Cosmos DB can elastically scale both storage — which Shukla called a relatively easy problem “because it takes time for a table to grow to a petabyte or for data to be deleted” — but also throughput. You can change the number of transactions per second in your code, or set different regions to have different throughput rates based on the time of day. “Dealing with latency and throughput forces you to create a resource governed stack. It’s a very difficult distributed systems problem.”
Currently, Cosmos DB charges you by the hour. But if you’re provisioning for peak usage the day you launch a new online service or game, you want more granularity than that, so Microsoft is introducing request units per minute. You can choose how many requests per minute you want your database to handle, and rather than dropping requirements if they exceed the limit you’ve set, Cosmos DB can borrow from your budget for the hour to handle sudden bursts.
Alongside those SLAs are manual and automatic failover options — because the way to see if consistency works is to see what happens when the inevitable network failure happens and partitions your database.
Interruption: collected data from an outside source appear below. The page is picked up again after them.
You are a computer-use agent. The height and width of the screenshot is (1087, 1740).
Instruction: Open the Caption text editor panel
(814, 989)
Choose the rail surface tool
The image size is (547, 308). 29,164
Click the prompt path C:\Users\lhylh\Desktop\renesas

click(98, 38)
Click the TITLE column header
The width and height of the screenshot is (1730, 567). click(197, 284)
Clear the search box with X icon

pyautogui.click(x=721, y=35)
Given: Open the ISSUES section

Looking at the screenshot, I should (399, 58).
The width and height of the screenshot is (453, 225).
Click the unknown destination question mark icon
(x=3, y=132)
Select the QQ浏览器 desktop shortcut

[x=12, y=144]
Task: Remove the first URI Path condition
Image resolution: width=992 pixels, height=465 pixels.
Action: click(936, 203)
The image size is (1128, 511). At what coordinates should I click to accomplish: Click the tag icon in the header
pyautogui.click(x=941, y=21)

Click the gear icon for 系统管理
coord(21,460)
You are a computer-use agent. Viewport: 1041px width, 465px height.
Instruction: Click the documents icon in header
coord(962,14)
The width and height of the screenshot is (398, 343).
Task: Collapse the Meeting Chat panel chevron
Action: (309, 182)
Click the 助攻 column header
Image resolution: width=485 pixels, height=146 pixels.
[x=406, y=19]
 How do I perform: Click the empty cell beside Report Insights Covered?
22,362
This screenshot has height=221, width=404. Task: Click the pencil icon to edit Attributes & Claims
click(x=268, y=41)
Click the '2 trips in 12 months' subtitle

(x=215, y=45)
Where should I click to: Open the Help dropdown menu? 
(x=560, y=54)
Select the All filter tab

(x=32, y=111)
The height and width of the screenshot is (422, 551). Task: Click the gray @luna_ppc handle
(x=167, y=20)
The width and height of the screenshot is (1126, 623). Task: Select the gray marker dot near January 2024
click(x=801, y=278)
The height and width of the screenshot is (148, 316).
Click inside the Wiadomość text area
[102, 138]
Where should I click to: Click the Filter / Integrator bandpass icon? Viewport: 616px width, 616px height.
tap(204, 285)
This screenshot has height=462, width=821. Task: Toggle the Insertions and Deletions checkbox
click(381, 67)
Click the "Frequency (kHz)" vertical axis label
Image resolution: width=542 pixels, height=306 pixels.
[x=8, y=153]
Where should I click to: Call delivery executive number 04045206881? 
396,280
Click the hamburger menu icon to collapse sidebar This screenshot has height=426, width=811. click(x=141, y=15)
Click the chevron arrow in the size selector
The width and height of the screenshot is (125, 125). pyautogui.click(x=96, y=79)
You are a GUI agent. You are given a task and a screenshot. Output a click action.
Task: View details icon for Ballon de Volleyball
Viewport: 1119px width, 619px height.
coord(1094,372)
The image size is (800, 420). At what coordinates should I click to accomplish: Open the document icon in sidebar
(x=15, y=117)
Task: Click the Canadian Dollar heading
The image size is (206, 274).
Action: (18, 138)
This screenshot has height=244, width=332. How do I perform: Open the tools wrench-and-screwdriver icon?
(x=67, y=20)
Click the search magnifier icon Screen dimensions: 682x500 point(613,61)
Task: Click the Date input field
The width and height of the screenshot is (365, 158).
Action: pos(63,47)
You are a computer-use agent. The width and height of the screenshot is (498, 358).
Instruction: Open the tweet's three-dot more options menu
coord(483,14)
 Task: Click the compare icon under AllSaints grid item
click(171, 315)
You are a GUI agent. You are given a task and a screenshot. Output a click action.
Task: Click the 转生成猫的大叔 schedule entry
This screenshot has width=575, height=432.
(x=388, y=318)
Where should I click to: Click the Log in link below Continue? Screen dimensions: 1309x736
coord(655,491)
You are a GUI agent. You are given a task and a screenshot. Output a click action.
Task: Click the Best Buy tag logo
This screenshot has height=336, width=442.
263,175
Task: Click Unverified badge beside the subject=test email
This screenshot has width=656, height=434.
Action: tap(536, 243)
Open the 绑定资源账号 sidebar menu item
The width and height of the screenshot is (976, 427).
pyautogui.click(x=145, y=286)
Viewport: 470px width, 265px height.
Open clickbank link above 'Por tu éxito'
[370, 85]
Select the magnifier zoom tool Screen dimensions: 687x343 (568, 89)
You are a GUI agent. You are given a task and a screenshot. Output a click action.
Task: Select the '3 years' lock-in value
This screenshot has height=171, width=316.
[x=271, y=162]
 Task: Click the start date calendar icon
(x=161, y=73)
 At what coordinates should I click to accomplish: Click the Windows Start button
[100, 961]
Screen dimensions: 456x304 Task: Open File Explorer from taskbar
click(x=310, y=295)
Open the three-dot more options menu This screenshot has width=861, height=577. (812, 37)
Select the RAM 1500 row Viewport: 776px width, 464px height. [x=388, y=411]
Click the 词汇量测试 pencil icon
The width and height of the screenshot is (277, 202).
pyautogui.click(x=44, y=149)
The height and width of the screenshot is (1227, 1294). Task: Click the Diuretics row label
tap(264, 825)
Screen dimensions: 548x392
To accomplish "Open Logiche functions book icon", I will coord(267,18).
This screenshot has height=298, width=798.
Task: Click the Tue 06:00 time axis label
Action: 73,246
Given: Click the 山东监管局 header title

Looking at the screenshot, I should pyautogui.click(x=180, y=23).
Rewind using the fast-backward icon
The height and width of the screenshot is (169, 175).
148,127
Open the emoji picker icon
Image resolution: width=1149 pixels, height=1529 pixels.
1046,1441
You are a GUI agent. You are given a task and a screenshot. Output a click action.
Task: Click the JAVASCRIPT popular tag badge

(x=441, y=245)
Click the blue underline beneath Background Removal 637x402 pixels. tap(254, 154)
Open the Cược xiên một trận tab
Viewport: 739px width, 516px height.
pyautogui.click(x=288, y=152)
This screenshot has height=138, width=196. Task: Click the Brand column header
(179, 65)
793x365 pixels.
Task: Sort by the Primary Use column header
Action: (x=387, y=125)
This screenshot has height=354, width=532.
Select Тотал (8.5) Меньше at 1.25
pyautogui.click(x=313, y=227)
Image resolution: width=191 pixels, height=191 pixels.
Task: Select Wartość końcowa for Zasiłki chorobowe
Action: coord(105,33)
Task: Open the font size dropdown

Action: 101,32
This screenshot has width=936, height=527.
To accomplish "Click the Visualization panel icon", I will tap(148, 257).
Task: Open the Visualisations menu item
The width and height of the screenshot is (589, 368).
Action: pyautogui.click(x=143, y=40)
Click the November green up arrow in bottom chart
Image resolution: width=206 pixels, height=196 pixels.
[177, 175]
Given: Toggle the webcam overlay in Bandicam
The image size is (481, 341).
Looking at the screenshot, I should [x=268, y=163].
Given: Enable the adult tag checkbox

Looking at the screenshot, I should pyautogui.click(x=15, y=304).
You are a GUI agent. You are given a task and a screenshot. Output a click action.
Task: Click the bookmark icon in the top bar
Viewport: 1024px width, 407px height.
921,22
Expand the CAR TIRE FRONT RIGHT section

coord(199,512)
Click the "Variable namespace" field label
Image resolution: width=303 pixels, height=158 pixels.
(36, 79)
As you create Cosmos DB regions in the portal and populate them with data, you can set the priorities of the different regions and if a failover happens it follows that order.
As well as local persistence and replication within and across regions, Cosmos DB takes periodic backups; if you accidentally delete data you can contact Azure support to get it restored (and there’s an API coming to let you restore the data yourself).
Feature image via Pixabay.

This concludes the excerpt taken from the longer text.